I nodded, popping the knuckles in my left hand. We kept the carriage dark inside to maintain our anonymity and travelled through the allies of Locwyn towards the library.
I peeked through the curtain and saw humans in agony, men with boney arms and legs hunched in on themselves, bodies wrapped in rags and shoved behind waste compartments. As the poor never got any sunlight, malnutrition plagued their lot. The wealthy could afford to take supplements and sunny excursions, but everyone else had no choice but to grow weak and sink into melancholy.
A woman of the night walked down the street, her breasts bulging out of the top of her corset.
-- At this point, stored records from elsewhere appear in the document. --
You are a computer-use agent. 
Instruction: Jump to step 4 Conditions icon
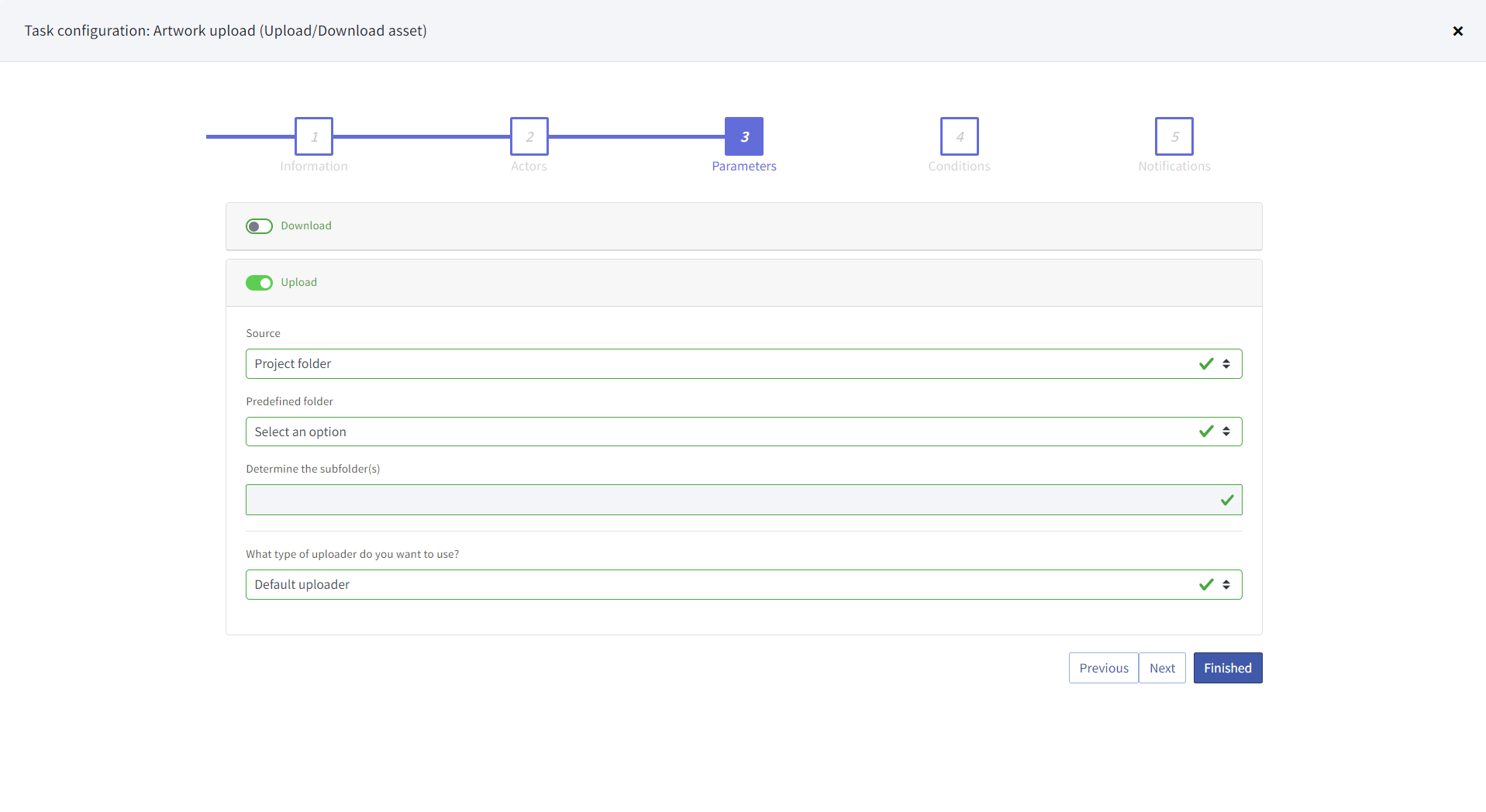(x=959, y=136)
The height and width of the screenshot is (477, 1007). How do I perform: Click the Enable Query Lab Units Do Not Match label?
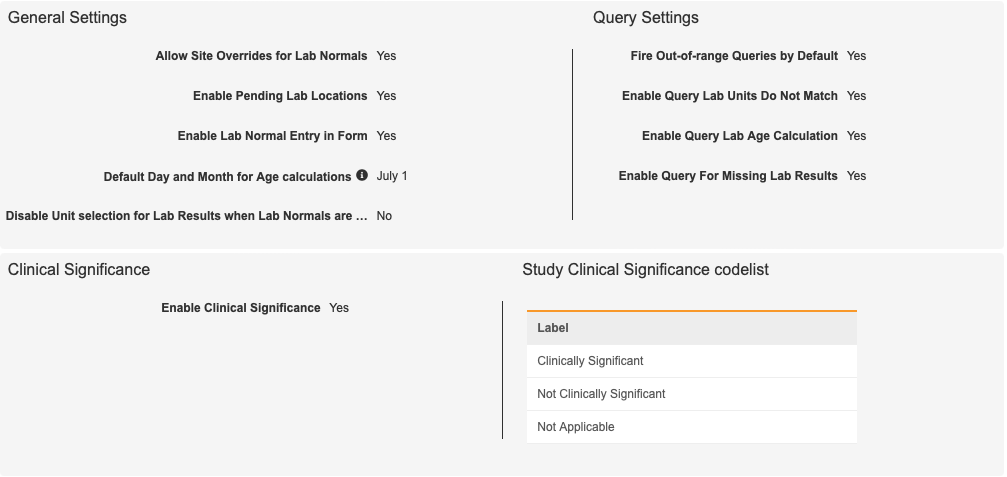point(729,96)
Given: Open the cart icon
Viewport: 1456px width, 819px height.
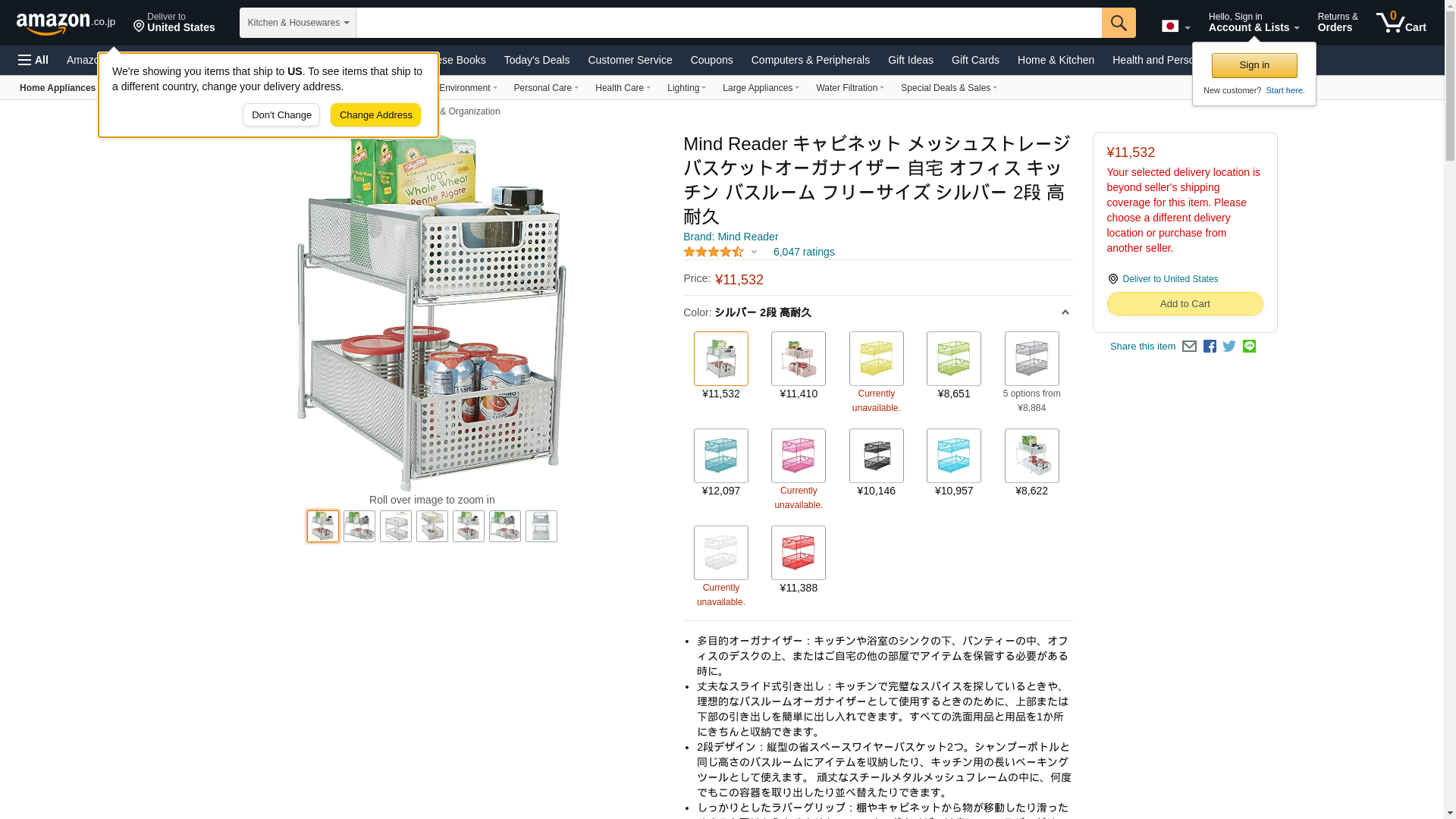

Her skin was covered in filth and her hair was matted into a dry braid. She pulled an even sadder creature behind her, a little boy with a distended belly. This glimpse at what must have been Baker’s childhood filled me with a voyeuristic shame and compelled me to close the curtain.
The carriage came to a halt. The driver was speaking to someone in muffled tones, but I couldn’t make out any of the words exchanged between them. It sounded like a simple misunderstanding, but then there was a gunshot and the horses shrieked.
Fitz cursed under his breath. He lifted a carpet from the middle of the carriage and opened a trap door. Before I could ask what we were doing, he shoved me down the chute and closed it. I hit the cobblestones and went flat beneath the carriage. Craning my neck, I could see the officers’ boots and our driver’s lifeless body. The Duskmen opened the coach door.
“What is the meaning of—” was all Fitz managed to say before his choked agony sounded overhead. Fitz joined the other man on the ground, bleeding out from a wide gash in his neck. He looked at me and I looked at him and as much as I wanted to reach out to him, I couldn’t. His suffering quieted as he accepted his death and went still.
“That’s the last of them,” said one of the officers. “Guard the library in case they come looking for their witch.”
“Yes sir.”
I kept my breath slow and silent. As a Duskman soothed the horses with a gentle hush, the blood of my allies wound down the cracks in the cobblestones until it found me, staining my sleeve. I gazed into Fitz’s glassy dead boy eyes and swore to never forget him, this creature of such bewildering altruism.